Negotiations to free two corrections officers held hostage in a prison tower for four days were briefly disrupted Wednesday when one of the inmate captors set off a gas canister that landed in a prison yard.

No one was injured, and prison officials did not retaliate, said Cam Hunter, a spokeswoman for the Arizona Department of Corrections (search). She said it wasn't clear what provoked the inmate, and added that negotiations soon resumed.

"The dialogue with the inmates is continuing," Hunter said. "They're [negotiators] going to ride this thing out as long as it takes."

The standoff began Sunday morning after an inmate attacked a guard in the kitchen of the medium- to high-security Arizona State Prison Complex-Lewis (search). The prisoner and another inmate then got into an observation tower where the two guards, one male and one female, were stationed.
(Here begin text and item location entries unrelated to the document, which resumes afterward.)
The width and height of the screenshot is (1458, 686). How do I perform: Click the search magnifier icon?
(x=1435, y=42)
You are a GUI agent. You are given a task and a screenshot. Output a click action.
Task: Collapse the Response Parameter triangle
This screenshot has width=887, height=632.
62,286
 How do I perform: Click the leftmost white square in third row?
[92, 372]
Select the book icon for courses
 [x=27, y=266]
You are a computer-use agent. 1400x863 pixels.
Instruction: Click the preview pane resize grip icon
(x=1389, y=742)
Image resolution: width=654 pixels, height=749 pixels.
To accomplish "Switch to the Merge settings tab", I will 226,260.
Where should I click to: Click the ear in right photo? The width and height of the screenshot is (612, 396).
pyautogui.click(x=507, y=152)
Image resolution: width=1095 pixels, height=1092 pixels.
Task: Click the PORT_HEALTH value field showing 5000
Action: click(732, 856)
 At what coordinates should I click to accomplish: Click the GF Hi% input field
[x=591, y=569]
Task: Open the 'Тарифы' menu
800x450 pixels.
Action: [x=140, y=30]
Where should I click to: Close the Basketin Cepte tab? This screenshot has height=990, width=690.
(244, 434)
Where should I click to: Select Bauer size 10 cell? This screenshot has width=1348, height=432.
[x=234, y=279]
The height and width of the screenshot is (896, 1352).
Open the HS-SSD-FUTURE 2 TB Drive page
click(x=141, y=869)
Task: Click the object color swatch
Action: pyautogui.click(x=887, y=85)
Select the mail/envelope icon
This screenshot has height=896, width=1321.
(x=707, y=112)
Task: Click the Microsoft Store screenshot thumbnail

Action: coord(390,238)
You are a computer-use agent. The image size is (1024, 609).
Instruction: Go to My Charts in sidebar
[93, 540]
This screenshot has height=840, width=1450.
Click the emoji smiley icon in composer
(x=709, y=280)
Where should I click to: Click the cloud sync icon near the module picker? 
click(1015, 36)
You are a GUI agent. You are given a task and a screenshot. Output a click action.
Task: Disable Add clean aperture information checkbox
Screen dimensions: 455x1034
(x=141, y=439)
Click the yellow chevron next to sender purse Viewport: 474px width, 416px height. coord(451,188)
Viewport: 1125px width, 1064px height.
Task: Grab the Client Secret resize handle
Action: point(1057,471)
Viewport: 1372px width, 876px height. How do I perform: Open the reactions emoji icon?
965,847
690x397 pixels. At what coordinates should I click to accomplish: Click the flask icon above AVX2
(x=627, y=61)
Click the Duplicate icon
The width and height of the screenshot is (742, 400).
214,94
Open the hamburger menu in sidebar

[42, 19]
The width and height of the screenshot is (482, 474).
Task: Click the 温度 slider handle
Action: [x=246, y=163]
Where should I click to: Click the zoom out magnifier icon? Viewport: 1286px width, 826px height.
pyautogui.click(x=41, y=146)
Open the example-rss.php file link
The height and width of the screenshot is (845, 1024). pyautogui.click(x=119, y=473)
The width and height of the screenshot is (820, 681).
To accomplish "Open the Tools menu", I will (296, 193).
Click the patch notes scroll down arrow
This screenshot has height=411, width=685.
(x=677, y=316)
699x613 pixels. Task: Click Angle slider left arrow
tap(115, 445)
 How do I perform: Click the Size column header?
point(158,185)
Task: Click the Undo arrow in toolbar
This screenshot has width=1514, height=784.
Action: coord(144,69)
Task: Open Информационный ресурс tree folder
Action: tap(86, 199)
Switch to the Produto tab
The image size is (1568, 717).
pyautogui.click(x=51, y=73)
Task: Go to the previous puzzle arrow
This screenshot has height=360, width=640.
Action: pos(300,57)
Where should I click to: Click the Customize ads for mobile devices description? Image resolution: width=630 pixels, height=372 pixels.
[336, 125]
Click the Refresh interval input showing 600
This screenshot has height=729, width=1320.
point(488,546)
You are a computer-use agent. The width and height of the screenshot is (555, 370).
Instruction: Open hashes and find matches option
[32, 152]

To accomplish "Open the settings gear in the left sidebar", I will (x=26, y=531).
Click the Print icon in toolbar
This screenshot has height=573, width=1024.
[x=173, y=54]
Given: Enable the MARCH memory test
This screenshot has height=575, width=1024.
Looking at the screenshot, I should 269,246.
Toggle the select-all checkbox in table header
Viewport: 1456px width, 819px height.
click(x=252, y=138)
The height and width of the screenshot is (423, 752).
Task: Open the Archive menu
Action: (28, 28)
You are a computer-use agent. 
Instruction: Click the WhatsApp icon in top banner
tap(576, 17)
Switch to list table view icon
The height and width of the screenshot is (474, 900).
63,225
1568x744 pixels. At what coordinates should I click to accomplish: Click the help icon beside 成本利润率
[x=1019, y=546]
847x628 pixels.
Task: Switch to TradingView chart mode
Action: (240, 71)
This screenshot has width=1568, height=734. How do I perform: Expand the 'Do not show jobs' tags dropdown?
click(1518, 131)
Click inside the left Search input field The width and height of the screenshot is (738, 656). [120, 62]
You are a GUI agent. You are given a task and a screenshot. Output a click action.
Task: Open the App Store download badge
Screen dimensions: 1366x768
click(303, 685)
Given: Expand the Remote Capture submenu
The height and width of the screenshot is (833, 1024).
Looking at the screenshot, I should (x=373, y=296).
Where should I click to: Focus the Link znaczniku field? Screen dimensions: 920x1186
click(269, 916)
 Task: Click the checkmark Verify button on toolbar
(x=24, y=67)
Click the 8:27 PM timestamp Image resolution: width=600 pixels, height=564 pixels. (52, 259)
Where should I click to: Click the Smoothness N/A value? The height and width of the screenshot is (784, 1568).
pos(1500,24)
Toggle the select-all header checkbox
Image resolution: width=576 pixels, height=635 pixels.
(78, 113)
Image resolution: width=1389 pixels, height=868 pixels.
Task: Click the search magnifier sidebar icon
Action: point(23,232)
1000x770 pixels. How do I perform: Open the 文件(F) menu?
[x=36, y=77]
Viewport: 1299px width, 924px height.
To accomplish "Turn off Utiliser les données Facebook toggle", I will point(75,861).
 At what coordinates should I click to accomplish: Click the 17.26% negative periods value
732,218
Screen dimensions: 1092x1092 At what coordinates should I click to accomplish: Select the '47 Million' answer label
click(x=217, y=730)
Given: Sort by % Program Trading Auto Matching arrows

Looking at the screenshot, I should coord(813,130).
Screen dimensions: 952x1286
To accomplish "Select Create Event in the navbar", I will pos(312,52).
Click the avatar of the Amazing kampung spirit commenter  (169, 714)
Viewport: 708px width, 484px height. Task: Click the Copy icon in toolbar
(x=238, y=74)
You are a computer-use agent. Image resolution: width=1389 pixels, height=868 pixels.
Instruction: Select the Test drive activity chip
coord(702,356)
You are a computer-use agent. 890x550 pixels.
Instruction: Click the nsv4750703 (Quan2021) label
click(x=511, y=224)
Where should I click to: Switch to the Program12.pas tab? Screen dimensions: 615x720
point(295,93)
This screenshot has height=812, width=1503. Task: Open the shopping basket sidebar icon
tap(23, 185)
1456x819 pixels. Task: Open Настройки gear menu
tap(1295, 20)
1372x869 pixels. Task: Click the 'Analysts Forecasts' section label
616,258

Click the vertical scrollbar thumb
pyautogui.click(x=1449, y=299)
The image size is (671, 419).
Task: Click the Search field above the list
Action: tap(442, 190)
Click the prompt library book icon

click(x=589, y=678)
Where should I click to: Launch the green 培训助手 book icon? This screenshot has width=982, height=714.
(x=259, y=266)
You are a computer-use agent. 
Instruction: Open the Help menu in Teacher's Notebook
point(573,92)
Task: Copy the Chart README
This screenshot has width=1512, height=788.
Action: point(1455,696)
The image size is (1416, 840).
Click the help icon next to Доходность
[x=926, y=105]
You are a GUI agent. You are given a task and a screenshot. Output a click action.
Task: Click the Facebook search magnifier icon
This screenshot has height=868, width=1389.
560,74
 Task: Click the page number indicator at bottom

Negotiators got their first glimpse of the guards on Tuesday, and they appeared to be OK, Hunter said. The guards were allowed to speak briefly to law enforcement by radio.

Prison officials had initially said the male guard was injured, though they did not disclose details of the injury. The identities of the inmates and guards have not been released.

The guard tower, in the middle of the prison grounds, is believed to be stocked with weapons. Authorities would not say whether the inmates had made any threats.

Until the crisis is resolved, the 4,400 inmates at the prison west of Phoenix remain in lockdown, meaning no one is allowed in the yards and inmate movement is more heavily restricted.

Hunter said the restricted airspace around the prison has been increased, raising the minimum altitude over the area from 3,000 feet to 5,000 feet. Flight restrictions, which extend three miles around the prison, were put in place when the standoff began.

The restrictions were increased partly to avoid alarming the inmates, said Ivan Bartos, the warden at the state prison in Yuma, who has been assisting in the standoff. "Some of the most innocent things could derail something that's taken hours to build," he said.